START WORKING DATA

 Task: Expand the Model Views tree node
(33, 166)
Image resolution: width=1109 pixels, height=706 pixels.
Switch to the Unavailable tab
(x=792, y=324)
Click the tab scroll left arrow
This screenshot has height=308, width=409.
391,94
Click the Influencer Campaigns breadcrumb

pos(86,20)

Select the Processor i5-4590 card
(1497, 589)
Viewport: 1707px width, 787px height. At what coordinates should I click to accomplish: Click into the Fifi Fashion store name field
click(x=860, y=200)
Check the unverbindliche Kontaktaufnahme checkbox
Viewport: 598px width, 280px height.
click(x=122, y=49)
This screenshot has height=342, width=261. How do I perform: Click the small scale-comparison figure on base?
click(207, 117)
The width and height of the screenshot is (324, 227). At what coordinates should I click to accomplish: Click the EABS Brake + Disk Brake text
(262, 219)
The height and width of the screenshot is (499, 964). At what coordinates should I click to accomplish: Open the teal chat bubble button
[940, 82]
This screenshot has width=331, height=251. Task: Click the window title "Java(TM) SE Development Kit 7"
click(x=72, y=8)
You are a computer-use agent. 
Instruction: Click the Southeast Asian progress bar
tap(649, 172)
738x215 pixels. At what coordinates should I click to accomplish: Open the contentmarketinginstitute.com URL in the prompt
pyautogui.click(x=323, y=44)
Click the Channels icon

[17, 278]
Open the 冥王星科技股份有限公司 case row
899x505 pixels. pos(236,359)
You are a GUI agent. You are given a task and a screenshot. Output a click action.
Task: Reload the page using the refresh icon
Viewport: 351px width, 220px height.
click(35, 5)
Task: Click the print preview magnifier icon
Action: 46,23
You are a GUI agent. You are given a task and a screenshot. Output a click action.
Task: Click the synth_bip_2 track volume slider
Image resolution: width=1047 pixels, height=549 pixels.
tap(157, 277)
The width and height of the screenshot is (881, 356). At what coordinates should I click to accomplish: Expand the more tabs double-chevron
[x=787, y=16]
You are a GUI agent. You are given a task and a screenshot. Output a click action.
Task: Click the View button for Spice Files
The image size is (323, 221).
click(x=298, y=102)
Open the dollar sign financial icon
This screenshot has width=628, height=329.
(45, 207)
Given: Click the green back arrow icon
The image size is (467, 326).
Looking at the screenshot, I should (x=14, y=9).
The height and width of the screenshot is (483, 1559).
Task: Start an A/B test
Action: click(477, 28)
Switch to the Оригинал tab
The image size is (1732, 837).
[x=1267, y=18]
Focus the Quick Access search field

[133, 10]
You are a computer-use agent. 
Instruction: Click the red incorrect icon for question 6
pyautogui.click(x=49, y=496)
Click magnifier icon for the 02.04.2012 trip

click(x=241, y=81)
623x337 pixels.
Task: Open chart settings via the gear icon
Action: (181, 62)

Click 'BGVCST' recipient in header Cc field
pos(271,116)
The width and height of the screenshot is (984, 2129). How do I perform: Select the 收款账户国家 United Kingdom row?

END WORKING DATA

**TASK BRIEF:** Repeat each entry above exactly as shown.

**WRITTEN ANSWER:**
 Task: Expand the Model Views tree node
(33, 166)
Image resolution: width=1109 pixels, height=706 pixels.
Switch to the Unavailable tab
(x=792, y=324)
Click the tab scroll left arrow
This screenshot has height=308, width=409.
391,94
Click the Influencer Campaigns breadcrumb

pos(86,20)

Select the Processor i5-4590 card
(1497, 589)
Viewport: 1707px width, 787px height. At what coordinates should I click to accomplish: Click into the Fifi Fashion store name field
click(x=860, y=200)
Check the unverbindliche Kontaktaufnahme checkbox
Viewport: 598px width, 280px height.
click(x=122, y=49)
This screenshot has height=342, width=261. How do I perform: Click the small scale-comparison figure on base?
click(207, 117)
The width and height of the screenshot is (324, 227). At what coordinates should I click to accomplish: Click the EABS Brake + Disk Brake text
(262, 219)
The height and width of the screenshot is (499, 964). At what coordinates should I click to accomplish: Open the teal chat bubble button
[940, 82]
This screenshot has width=331, height=251. Task: Click the window title "Java(TM) SE Development Kit 7"
click(x=72, y=8)
You are a computer-use agent. 
Instruction: Click the Southeast Asian progress bar
tap(649, 172)
738x215 pixels. At what coordinates should I click to accomplish: Open the contentmarketinginstitute.com URL in the prompt
pyautogui.click(x=323, y=44)
Click the Channels icon

[17, 278]
Open the 冥王星科技股份有限公司 case row
899x505 pixels. pos(236,359)
You are a GUI agent. You are given a task and a screenshot. Output a click action.
Task: Reload the page using the refresh icon
Viewport: 351px width, 220px height.
click(35, 5)
Task: Click the print preview magnifier icon
Action: 46,23
You are a GUI agent. You are given a task and a screenshot. Output a click action.
Task: Click the synth_bip_2 track volume slider
Image resolution: width=1047 pixels, height=549 pixels.
tap(157, 277)
The width and height of the screenshot is (881, 356). At what coordinates should I click to accomplish: Expand the more tabs double-chevron
[x=787, y=16]
You are a GUI agent. You are given a task and a screenshot. Output a click action.
Task: Click the View button for Spice Files
The image size is (323, 221).
click(x=298, y=102)
Open the dollar sign financial icon
This screenshot has width=628, height=329.
(45, 207)
Given: Click the green back arrow icon
The image size is (467, 326).
Looking at the screenshot, I should (x=14, y=9).
The height and width of the screenshot is (483, 1559).
Task: Start an A/B test
Action: click(477, 28)
Switch to the Оригинал tab
The image size is (1732, 837).
[x=1267, y=18]
Focus the Quick Access search field

[133, 10]
You are a computer-use agent. 
Instruction: Click the red incorrect icon for question 6
pyautogui.click(x=49, y=496)
Click magnifier icon for the 02.04.2012 trip

click(x=241, y=81)
623x337 pixels.
Task: Open chart settings via the gear icon
Action: (181, 62)

Click 'BGVCST' recipient in header Cc field
pos(271,116)
The width and height of the screenshot is (984, 2129). How do I perform: Select the 收款账户国家 United Kingdom row?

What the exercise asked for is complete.